As people know I have been doing some biohacking work with people who have PD. As a consequence I have come to a hypothesis as to the cause of PD and I wrote a post on this here:
I have been doing a bit more work on that post today and have added the following text:
Obviously night time levels of melatonin are higher. ChatGPT gives a level of between 500 and 3,000 pg/ml.
There has been quite a bit of burbling in the medical profession about serum levels of melatonin that result from supplementation. Melatonin pharmacokinetics following two different oral surge-sustained release doses in older adults and Chronic Administration of Melatonin: Physiological and Clinical Considerations are both papers that look at this.
Summarising the research, however, if people take something like 0.1 to 0.5mg then the peak serum level is in the normal range. If people take 4mg the peak serum level is around 4000 pg/ml. There is a problem, however, which is that normally during the night the brain is exposed to something like 3,000 pg/ml and during the day looking at the above table something like 300 pg/ml. Hence if the priority is to replicate the brain’s exposure to melatonin then a single dose providing a peak 4000 pg/ml comes nowhere close to the 3,000 mean figure as the half life is around 30 mins. It is obviously hard to know what is going on in the CSF during the night, but replicating physiological figures for melatonin in the brain requires superphysiological figures for the serum.
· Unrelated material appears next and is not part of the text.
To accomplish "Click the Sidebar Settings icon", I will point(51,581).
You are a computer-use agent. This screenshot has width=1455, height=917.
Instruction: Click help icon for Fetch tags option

There are rightly held concerns as to what effects melatonin may have in higher levels in serum and that is not entirely clear. It does appear to hold back puberty (in my view by preventing mtDNA damage). It may increase levels of some molecules such as SHBG. However, if the objective is to concentrate on improving and protecting brain cells having superphysiological levels of melatonin looks right.
I have not tried to calculate AUC for melatonin in the CSF in normal metabolic circumstances at any age. However, I think the figures we now have which indicate a normal level in the CSF during the day of about 300 pg/ml and a night time level of a lot higher than that (perhaps 10-50 times as high) give a solid evidence base that if your priority is to maintain normal physiological levels of melatonin for brain cells you need to supplement to create a superphysiological level of melatonin in serum.
There is in a sense some solid maths to be done here to calculate the supplementation levels needed to replicate the normal diurnal AUC for the brain from the CSF, but in the end people are experimenting with high levels (as am I).